By: Ada Chong
December 2023
Laura Blackwell is a pediatric Neuropsychologist and a principal investigator in the Pediatric Neurotrauma Lab, and her research focuses on examining different types of biological biomarkers that could help provide information about management and predictors of outcomes in pediatric traumatic brain injury. Dr. Blackwell and her team want to better understand how aspects of a child’s biological system as well as their premorbid psychological, behavioral, and environmental history, influence their recovery after an injury. Her research includes the whole spectrum of traumatic brain injuries, including concussion as well as more severe injuries.
Dr. Blackwell focuses on different acute and chronic markers of injury, including an interest in an inflammatory marker called osteopontin. She is examining whether elevations in these inflammatory markers, possibly reflective of the secondary cascades of traumatic brain injury, lead to worse outcomes. Dr. Blackwell and her team received an NIH R21 to study osteopontin from a diagnostic and prognostic standpoint. They finished this study last year and recently published on the initial findings. As a follow up to this study, the team is embarking on a very large biorepository project where they plan to collect several biospecimens (blood, tissue, and CSF) from children and adolescents who have had both general and head trauma. The goal is to build a biorepository that can be used to investigate current and novel markers that will ultimately help direct treatment, management and provide information about prognosis following trauma.
In addition to biospecimens, the lab collects a great deal of information from patient medical records as well as parent reports on patient’s behavioral and emotional functioning. The team also collects neurocognitive data that includes information on patient attention, executive functioning, memory, and learning. Ultimately, Dr. Blackwell says that the research needs to be tied back to clinical implications. She also hopes that it will help inform policy changes – if there are healthcare disparities, she wants to advocate for patients.
Dr. Blackwell says that Dr.
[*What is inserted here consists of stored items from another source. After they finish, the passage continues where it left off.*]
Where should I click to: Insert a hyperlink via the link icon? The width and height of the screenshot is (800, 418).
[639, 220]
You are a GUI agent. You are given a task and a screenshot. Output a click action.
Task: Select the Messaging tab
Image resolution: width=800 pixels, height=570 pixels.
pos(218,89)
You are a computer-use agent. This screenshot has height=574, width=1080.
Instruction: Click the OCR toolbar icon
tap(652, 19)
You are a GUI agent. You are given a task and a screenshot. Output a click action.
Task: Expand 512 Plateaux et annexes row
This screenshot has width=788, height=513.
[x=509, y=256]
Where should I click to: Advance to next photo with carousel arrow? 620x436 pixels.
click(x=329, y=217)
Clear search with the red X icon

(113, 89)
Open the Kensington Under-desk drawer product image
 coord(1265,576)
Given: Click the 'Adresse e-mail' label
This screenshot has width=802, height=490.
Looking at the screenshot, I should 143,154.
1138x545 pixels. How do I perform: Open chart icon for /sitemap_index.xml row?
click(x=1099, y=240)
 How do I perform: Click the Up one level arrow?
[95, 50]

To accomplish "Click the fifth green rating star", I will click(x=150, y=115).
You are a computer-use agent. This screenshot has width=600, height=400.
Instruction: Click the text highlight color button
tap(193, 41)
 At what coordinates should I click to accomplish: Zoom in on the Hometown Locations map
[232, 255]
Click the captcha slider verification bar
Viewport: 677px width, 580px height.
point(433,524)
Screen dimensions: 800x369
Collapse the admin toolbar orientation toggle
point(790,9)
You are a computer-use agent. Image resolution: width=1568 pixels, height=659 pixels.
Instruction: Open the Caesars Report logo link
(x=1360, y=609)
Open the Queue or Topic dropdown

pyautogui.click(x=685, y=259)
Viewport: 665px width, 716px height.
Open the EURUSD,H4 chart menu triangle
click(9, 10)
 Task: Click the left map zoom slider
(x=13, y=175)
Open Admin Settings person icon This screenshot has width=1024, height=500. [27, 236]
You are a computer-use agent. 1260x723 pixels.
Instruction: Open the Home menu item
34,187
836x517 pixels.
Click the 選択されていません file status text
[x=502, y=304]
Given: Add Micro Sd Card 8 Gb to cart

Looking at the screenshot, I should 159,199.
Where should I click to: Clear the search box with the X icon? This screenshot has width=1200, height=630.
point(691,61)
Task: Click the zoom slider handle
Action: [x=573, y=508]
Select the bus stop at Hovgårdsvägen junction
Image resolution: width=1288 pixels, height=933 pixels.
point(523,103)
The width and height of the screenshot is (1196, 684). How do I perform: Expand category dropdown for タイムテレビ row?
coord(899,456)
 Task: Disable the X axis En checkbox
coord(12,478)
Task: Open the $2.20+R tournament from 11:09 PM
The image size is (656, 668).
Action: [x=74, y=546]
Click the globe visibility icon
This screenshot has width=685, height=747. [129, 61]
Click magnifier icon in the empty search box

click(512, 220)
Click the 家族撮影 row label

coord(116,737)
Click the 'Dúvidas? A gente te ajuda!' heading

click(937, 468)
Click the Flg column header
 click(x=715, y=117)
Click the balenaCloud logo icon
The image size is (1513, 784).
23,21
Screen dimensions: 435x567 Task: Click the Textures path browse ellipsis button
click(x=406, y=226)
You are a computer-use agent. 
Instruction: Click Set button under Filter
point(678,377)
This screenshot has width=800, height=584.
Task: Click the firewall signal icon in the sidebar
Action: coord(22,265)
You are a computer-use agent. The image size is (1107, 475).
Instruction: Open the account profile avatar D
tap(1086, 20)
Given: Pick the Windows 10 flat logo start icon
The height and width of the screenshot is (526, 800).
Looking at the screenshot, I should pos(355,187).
Andrew Reisner, a pediatric Neurosurgeon and co-principal investigator of the Pediatric Neurotrauma Lab, and herself are first and foremost clinicians. They are inspired to do this research because of what they see day to day with their patients and hope that it can help their patients in the future. She says, “I have seen two patients with very similar traumatic brain injuries, but one patient discharged from the hospital in a disorder of consciousness while the other discharged and was walking, talking, and able to go back to school and home. We have a poor understanding of why kids’ outcomes are so discrepant. So for me, it is important to learn how and why these kids have very different trajectories. We want to be better at understanding outcomes so that it can lead to improved management.”